What is required |
How many lines below hold the string "국제택배"? Report that number alone.

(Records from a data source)

┌────────

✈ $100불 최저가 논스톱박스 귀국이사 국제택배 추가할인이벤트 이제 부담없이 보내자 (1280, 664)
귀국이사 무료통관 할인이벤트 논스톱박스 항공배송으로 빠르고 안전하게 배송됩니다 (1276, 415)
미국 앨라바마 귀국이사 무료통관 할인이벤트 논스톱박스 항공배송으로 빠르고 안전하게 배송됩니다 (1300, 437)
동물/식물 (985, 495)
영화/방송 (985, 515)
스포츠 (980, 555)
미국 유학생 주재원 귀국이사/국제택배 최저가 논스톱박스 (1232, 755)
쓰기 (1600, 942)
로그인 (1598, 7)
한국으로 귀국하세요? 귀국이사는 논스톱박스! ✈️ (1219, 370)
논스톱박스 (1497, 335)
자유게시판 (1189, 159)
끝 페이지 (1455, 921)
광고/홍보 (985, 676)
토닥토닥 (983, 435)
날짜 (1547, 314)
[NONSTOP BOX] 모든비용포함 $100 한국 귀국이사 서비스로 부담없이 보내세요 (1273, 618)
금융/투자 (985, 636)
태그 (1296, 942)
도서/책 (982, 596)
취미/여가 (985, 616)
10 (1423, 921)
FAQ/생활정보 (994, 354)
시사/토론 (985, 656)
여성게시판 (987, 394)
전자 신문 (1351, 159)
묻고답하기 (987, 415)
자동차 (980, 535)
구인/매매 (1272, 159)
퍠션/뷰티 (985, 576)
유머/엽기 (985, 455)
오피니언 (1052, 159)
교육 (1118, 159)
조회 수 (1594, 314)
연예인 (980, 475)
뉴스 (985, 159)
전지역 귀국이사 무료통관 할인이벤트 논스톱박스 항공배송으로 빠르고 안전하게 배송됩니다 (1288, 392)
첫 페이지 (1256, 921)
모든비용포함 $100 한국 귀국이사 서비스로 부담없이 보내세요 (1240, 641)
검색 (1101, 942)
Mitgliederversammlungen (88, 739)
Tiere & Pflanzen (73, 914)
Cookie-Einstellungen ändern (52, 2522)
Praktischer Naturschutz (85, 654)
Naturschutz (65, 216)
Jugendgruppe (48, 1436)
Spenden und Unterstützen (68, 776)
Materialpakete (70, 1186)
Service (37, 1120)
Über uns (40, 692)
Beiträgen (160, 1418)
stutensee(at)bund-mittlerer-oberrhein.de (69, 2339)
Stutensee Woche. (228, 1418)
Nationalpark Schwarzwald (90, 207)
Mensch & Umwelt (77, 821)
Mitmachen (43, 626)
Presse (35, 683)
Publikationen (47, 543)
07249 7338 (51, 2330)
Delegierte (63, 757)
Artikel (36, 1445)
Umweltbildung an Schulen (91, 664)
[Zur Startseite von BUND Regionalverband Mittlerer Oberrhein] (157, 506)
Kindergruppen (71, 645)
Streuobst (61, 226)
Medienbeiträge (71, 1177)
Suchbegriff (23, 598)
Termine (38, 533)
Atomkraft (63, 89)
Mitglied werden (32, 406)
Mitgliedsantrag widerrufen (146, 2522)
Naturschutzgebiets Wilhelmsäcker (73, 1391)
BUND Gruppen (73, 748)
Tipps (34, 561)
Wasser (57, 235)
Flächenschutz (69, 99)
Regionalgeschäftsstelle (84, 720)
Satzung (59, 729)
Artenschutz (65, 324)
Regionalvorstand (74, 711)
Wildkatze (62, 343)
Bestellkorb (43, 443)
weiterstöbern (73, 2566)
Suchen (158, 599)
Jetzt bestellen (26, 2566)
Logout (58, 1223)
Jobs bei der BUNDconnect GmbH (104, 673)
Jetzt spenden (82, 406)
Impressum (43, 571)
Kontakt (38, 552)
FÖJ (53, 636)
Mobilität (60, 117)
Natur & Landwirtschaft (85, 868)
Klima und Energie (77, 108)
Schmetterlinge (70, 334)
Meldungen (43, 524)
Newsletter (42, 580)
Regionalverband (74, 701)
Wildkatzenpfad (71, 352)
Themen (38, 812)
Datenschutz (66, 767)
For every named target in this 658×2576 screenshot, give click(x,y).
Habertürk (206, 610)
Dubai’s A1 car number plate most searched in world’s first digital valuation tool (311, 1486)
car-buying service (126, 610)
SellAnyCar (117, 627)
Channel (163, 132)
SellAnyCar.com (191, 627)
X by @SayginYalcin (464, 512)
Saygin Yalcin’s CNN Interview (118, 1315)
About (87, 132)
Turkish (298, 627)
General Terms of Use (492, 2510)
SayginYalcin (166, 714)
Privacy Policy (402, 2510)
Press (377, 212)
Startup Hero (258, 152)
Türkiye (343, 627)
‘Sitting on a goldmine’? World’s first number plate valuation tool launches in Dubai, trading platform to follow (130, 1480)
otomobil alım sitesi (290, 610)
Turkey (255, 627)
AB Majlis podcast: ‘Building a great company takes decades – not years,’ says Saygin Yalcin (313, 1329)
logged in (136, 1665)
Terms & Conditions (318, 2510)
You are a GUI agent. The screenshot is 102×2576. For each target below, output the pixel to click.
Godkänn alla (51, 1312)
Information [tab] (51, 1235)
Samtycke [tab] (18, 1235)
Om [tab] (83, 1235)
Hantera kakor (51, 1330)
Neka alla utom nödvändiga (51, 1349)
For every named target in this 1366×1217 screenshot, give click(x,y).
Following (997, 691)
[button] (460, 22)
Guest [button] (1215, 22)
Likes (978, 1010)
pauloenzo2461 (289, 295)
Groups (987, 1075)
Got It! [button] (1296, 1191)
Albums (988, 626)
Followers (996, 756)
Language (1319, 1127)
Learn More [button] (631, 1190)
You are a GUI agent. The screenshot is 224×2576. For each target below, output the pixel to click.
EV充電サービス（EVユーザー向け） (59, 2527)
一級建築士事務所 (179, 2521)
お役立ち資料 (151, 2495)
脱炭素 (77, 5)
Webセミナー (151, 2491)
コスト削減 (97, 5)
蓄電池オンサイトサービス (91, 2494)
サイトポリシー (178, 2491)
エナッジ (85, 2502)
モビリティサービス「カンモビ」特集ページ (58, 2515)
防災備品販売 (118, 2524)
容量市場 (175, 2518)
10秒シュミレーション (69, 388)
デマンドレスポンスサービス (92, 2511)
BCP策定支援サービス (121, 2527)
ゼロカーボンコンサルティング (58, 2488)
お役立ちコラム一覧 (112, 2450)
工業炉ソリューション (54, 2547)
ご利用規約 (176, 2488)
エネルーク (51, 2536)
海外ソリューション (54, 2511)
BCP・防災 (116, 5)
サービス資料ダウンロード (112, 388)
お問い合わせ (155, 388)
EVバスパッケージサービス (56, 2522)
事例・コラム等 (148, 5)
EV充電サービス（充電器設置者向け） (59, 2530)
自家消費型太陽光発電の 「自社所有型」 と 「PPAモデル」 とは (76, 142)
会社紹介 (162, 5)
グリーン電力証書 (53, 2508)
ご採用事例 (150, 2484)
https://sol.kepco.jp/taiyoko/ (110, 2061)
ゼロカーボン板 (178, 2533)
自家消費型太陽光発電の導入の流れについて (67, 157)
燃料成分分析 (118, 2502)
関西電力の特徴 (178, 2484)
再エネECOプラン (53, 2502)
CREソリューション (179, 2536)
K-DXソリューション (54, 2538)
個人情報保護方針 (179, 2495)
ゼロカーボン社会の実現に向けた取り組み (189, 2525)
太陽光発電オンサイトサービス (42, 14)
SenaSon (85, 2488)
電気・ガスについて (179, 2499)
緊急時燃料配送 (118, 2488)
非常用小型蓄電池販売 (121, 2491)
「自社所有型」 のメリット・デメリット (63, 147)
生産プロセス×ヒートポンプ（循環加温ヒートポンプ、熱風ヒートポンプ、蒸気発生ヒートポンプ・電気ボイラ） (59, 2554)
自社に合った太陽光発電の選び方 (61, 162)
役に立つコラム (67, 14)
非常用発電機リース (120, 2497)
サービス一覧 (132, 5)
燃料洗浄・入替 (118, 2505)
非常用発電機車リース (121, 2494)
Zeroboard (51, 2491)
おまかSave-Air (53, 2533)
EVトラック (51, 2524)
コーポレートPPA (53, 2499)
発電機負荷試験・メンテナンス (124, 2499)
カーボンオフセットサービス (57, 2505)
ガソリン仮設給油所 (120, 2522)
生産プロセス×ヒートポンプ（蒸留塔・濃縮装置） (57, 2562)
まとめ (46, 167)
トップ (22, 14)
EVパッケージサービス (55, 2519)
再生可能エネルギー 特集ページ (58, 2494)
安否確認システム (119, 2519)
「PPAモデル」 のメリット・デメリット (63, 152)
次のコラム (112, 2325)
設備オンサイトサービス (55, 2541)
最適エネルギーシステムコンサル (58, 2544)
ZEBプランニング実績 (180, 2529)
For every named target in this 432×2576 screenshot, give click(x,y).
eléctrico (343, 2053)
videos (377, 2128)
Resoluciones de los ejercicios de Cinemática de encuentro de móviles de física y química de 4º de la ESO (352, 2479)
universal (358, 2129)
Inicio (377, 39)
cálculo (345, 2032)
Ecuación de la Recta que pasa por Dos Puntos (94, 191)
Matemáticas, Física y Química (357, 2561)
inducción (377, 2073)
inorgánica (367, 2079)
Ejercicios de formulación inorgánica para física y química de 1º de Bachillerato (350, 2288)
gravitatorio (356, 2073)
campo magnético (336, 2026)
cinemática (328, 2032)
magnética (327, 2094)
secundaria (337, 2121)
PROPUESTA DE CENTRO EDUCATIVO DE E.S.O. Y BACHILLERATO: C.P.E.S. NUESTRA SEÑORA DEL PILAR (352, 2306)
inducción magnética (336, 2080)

└────────

Answer to the exercise |
2